** What this task involves **
Rescale the items from the line containing "Task: Open the Computed tab in Styles pane" through the end of the items, both included. Reproduce only those lines, requests included and pictures omitted, with every coordinate in the answers multiplied by 0.2 and rounded to a whole number, halves rounded up.

[Items on target coordinates]
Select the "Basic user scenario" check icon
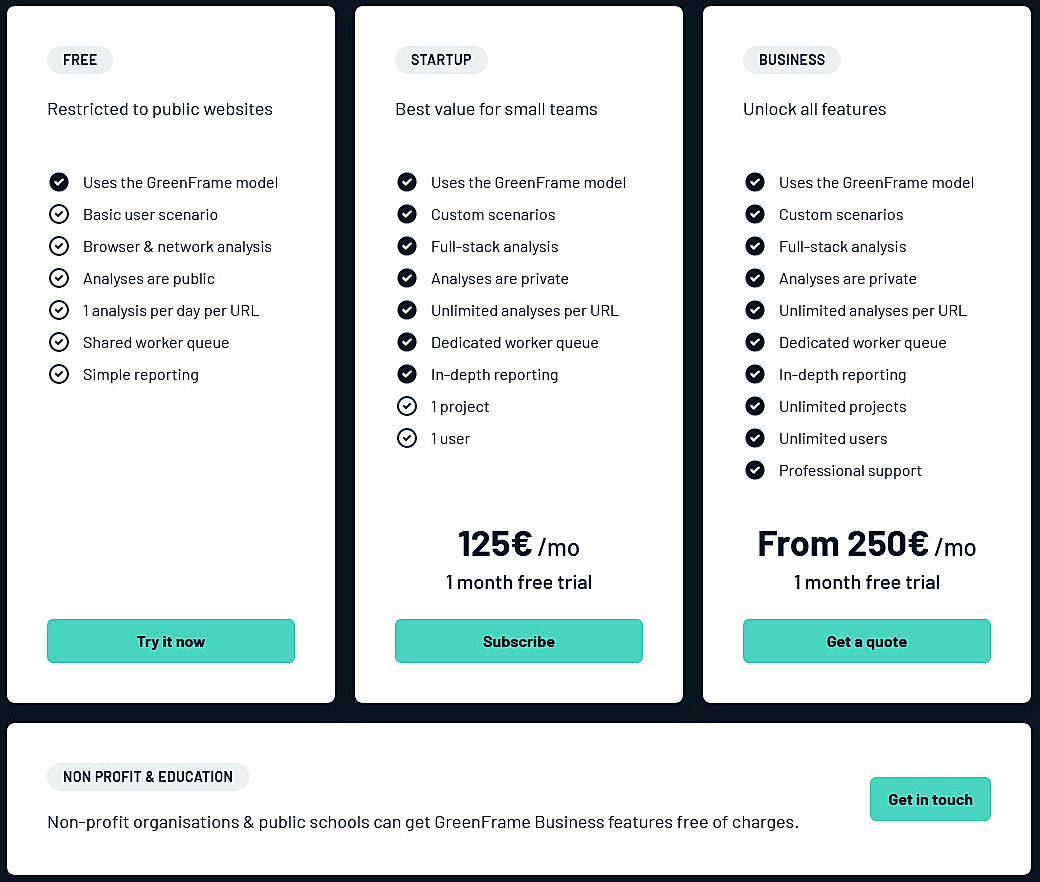The image size is (1040, 882). (59, 214)
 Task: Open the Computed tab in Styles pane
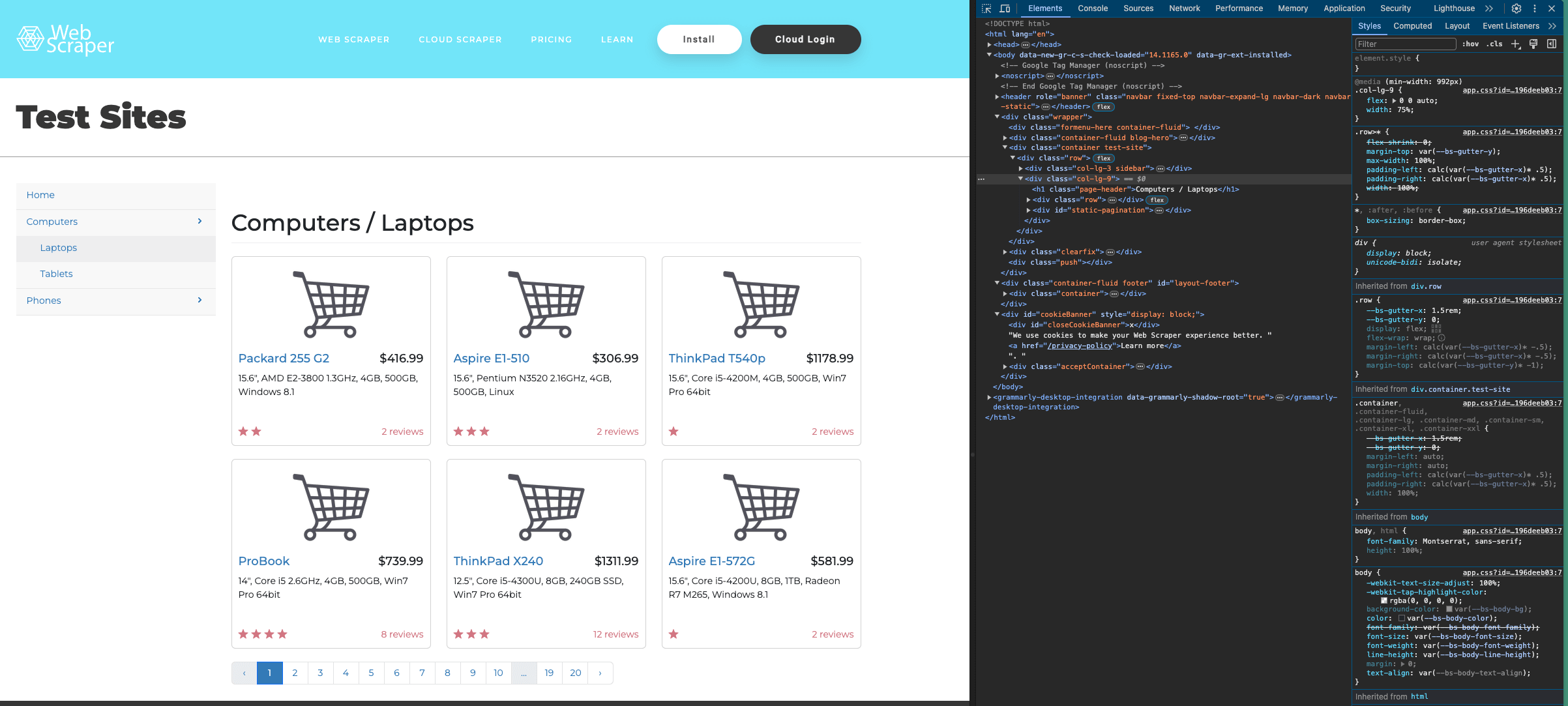[1412, 25]
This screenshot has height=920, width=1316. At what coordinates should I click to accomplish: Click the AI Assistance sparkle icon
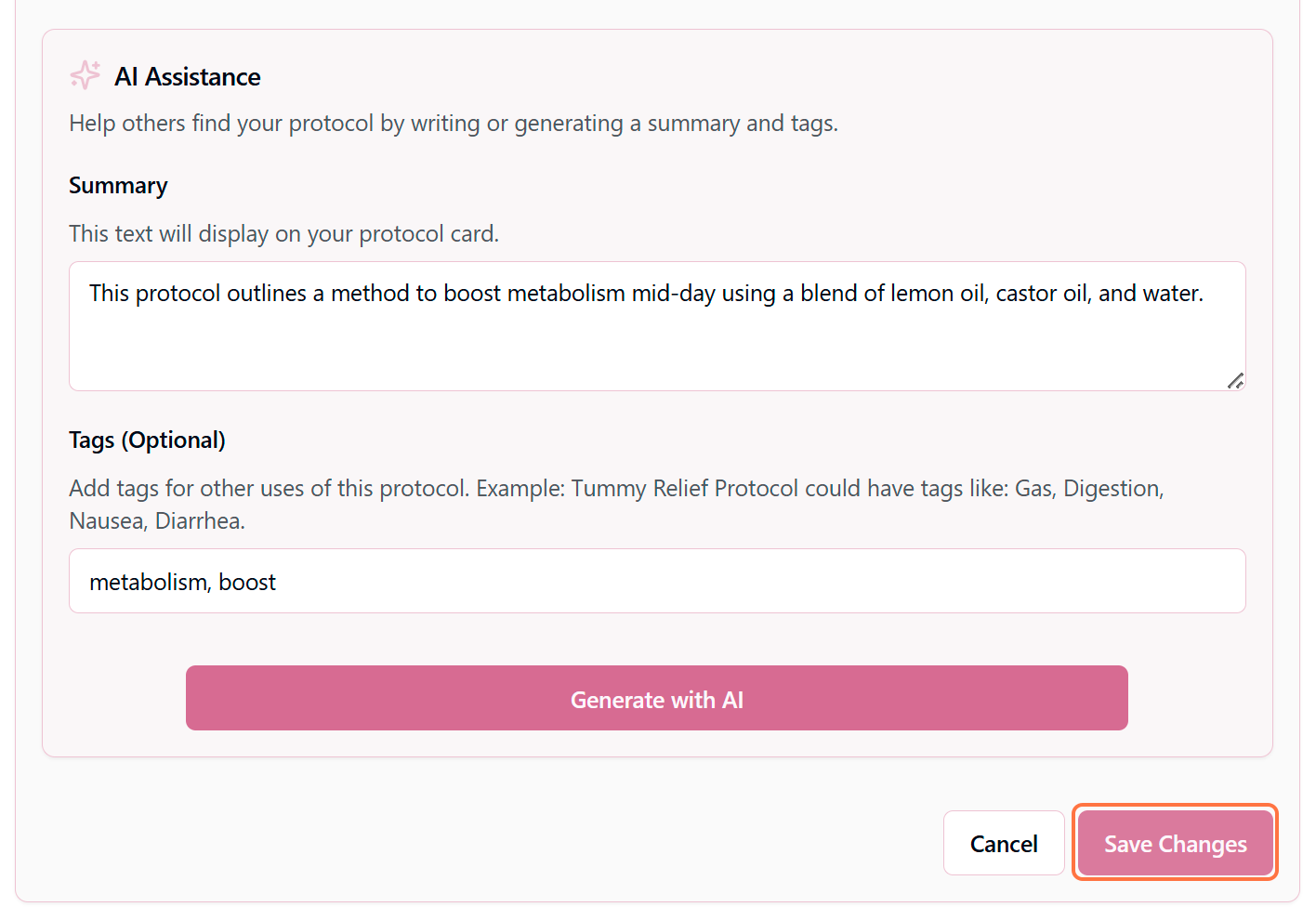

** Result of this task **
 Task: Open the Computed tab in Styles pane
[282, 5]
This screenshot has height=920, width=1316. At what coordinates should I click to accomplish: Click the AI Assistance sparkle icon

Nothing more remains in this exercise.